You cannot let your ego get the best of you, no matter how many trophies you have won, no matter how many fights you have won, and no matter how big or tough you think you are.  "Stuff" happens, you can slip and fall, your prime, A-!, best technique of all time does not work (you tore a muscle as you tried to initiate your defense, you stepped in a hole, or backed into a curb at night, his friends grabbed your arm, etc.)

Besides, they may pull a gun, knife, knives, mace, or stun gun.  They may be a 17th degree grand pubah in the Grand Ultimate Generic Karate School, or a Colonel in Ashida Kim's stuff.  You just never know until you are there.  All you can do is train, keep the faith, and mature in the Art, whichever Art you chose.  Then get outside your box.  Yes, Muay Thai kickboxers come to my sparring class, and are welcome, (for controlled training rounds only), as are boxers,Shen Chuan, Taekwondo, JKD or any other system you can name, including BJJ guys.  It is not to test ourselves, but to learn about other Arts and what we may face.  *Then apply the logic of Kenpo to "solving" the equation.* 

In this case, the guy had a huge skill set that was survival oriented, but he focused on single targets ... this is just a matter of sophistication and maturity in the Art.  Don't get me wrong, he survived many a fight, with the limited repitoire he had. He was with me several years before moving on.  He is plain seriously dangerous now.   But that is another story.

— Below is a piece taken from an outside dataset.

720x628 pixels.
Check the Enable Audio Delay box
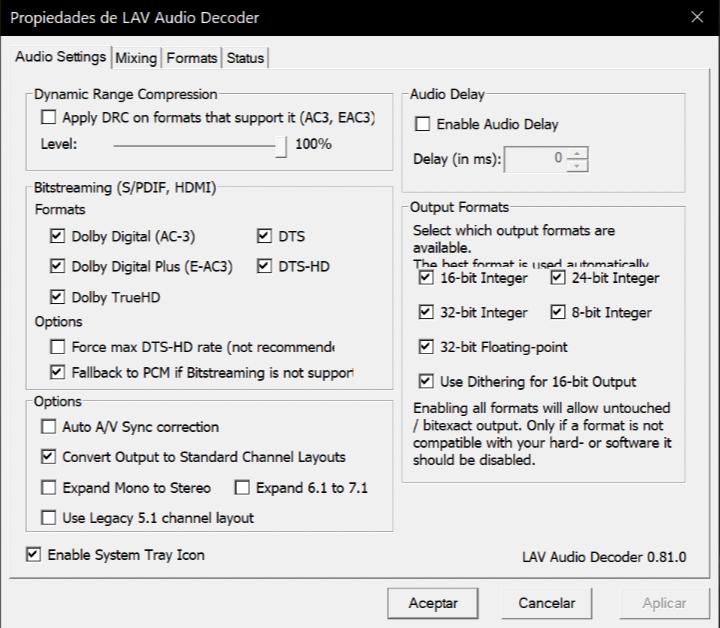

He never saw this as "disrespectful", but my other students were freaking out.  They thought I would be pissed and kick him out.  I never even considered this.  There were lots of other challenges over the years, but none quite as directly physical, and unexpected at this.  I do not think he planned it, but he just had to know.  Most people would see this as disrespectful, no warning, no idea if this was "ok" in my school, etc.  But I learned from it, as did he.  It was "humbling" for him, which was probably good.  And a wakeup call for me, he offered new challenges in terms of Contact Manupulations, Control, and Maintenence, that I really learned from over the years.

-MB

Yes, I re-edited for spelling and a little clarification.


----------



## stickarts (Sep 21, 2003)

Fortunately, so far in my experience, bad attitudes are discovered before the student ever got placed on a test so it is dealt with early on.
on rare occaisions when the student had an attitude in class, i would politely ask him / her to come speak with me in the office. we would then find out what the problem is.
However rude they may be, i think it is important for the instructor to be the one to set the better example to the class.
The only students i kicked out of class were students that were uncontrolled in sparring.
the only people kicked out of the school have actually been parents of students whose bevavior became intolerable!
This has been rare though, perhaps 2 times in 10 years.


----------



## kevin kilroe (Sep 21, 2003)

after several requests to show more intensity while demonstrating his basics and giving him a physical demonstration of what i wanted to see, he kept working at tai chi speed. i let him know that he still wasnt showing what i wanted to see in atone of voice that let him know i was getting aggravated with his not following directions. at this point he got very belligerent, raising his voice saying "what are you talking about?" while puffing up his chest and taking on a very arrogant demeanor. that was when he was told to please leave the room. his reply was f*** you, motherf***** , you little b**** while flipping us the bird. he then took his belt off and said "you want to start something?" he was again told to leave which he finally did. his father was on the other side of the glass and said he did not condone his sons behavior at which time they both left. it was the owner of the school who made the final decision to ban him from returning. the thought of accepting his challenge never entered my mind although it did cause a sharp rise in blood pressure and pulse rate. the total lack of respect he exhibited goes against one of the main tenets of the martial arts, RESPECT.


----------



## Brother John (Sep 21, 2003)

> _Originally posted by kevin kilroe _
> *after several requests to show more intensity while demonstrating his basics and giving him a physical demonstration of what i wanted to see, he kept working at tai chi speed. i let him know that he still wasnt showing what i wanted to see in atone of voice that let him know i was getting aggravated with his not following directions. at this point he got very belligerent, raising his voice saying "what are you talking about?" while puffing up his chest and taking on a very arrogant demeanor. that was when he was told to please leave the room. his reply was f*** you, motherf***** , you little b**** while flipping us the bird. he then took his belt off and said "you want to start something?" he was again told to leave which he finally did. his father was on the other side of the glass and said he did not condone his sons behavior at which time they both left. it was the owner of the school who made the final decision to ban him from returning. the thought of accepting his challenge never entered my mind although it did cause a sharp rise in blood pressure and pulse rate. the total lack of respect he exhibited goes against one of the main tenets of the martial arts, RESPECT. *


What would you do IF he returned apologizing, willing to apologize in public and asking for your forgiveness???

Your Brother
John


----------



## Michael Billings (Sep 21, 2003)

Remember, this kid had been kicked out before due to his bein a little gang banger.  It is a very subjective question ... how many chances would YOU give him?  If you gave him another, what would it be contingent on?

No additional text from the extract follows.